Knox grimaced as his legs were severed by Massiah, and even before he even hit the floor, the falling scythe clipped his face, ripping through his jaw, blood spraying in the air.

Quickly blood tendrils snaked out, reattaching his limbs in a messy, rushed patchwork. He stumbled back as quickly as his body allowed, regeneration taking hold.

He hated close combat.

Despite the strength of his blood at short range, Knox thrived on control, manipulating the battlefield, wearing enemies down from a distance. But there was no space. No air. No pause.

They didn't let him breathe.

Osiris was already on him, moving like a phantom through strobe-lit shadows. One blink—blade black. The next—red. The sword disappeared as the lights died and reappeared buried in the ground, Knox's arm tumbling from his shoulder.
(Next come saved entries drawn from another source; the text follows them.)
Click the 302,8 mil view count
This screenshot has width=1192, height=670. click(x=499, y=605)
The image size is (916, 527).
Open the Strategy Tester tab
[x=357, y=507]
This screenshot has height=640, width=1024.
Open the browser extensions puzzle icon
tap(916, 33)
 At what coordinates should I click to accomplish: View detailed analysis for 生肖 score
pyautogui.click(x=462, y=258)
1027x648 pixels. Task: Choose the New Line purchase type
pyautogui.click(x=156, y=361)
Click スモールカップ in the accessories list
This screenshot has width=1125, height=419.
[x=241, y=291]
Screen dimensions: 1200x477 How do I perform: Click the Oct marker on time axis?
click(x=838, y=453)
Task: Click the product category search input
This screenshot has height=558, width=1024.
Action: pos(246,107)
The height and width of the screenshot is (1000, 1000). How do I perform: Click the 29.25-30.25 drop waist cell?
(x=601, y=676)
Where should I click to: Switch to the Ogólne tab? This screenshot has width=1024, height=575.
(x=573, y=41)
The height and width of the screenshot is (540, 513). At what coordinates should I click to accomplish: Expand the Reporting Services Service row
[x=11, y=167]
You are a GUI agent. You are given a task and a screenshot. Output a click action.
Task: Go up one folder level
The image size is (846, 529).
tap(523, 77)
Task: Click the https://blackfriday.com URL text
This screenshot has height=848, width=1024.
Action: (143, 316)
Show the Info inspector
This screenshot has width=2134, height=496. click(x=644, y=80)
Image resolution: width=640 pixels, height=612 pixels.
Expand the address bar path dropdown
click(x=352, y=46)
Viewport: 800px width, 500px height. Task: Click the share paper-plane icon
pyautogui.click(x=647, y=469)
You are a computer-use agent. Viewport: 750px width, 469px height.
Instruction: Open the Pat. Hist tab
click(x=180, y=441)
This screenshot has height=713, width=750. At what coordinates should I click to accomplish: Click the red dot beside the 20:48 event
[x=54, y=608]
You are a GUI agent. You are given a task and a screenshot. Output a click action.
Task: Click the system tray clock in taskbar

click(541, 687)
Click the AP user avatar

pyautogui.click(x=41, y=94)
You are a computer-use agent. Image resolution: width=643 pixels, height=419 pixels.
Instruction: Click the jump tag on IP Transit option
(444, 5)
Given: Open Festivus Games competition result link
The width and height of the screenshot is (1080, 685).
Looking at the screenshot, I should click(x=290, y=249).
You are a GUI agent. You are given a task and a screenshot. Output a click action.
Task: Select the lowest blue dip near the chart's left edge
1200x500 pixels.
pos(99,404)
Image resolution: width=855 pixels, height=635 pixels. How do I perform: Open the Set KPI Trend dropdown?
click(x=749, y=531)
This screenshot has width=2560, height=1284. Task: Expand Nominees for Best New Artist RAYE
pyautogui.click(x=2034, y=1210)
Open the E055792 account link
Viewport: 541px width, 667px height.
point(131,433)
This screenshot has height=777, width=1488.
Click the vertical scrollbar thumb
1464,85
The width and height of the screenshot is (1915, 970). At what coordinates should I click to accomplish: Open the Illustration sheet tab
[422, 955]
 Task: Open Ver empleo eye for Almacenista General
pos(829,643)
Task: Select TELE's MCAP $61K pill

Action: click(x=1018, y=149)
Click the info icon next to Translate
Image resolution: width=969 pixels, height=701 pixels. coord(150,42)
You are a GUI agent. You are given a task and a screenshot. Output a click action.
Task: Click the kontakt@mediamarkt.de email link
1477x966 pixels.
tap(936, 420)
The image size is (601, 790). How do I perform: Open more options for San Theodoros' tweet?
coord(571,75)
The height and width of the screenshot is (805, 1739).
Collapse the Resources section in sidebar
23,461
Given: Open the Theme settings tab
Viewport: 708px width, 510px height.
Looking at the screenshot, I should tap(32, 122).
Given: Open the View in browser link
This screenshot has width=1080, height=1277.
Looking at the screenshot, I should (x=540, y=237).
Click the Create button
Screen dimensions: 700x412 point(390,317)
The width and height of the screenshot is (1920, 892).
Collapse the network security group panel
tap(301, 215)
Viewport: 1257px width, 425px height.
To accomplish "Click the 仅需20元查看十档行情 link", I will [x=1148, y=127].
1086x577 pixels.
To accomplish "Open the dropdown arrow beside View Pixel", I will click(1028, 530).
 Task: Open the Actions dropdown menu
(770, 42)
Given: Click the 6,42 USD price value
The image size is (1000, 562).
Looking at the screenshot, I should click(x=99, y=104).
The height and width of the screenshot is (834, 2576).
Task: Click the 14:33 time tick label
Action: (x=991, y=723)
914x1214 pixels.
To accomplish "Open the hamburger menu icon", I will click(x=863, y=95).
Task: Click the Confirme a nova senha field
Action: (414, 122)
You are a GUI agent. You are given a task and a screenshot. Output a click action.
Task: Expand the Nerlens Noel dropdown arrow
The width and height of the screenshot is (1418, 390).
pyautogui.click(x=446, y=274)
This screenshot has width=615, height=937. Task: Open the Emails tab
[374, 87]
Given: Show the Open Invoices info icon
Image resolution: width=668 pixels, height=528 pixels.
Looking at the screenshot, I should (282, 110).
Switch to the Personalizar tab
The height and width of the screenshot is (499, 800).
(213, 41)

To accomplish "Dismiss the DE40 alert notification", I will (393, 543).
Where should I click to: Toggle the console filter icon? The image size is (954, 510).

He panicked, retreating fast, trying to reposition.

Too fast. Too much pressure.

Massiah was already there, scythe cleaving toward his neck. Knox jerked his head back, just barely dodging the blow, the blade kissing his skin as he slammed against the wall, colliding with one of the lights.

"I'm being pushed back—" he muttered, breath trembling as his arm reattached. Then he roared, voice laced with anger. "YOU DON'T GET TO DO THAT TO ME!"

His arms flung forward. Blood erupted—tendrils and spikes slicing through the air.

Osiris met them head-on, blade cutting through the dense coils.

Massiah followed, his scythe a crashing wave of silver, splitting spikes apart like twigs.

Knox extended his hands again—nothing came.

He grimaced, yanking his arm backward. Blood peeled from the walls, the floor, even their clothes, ripping away in thin streams.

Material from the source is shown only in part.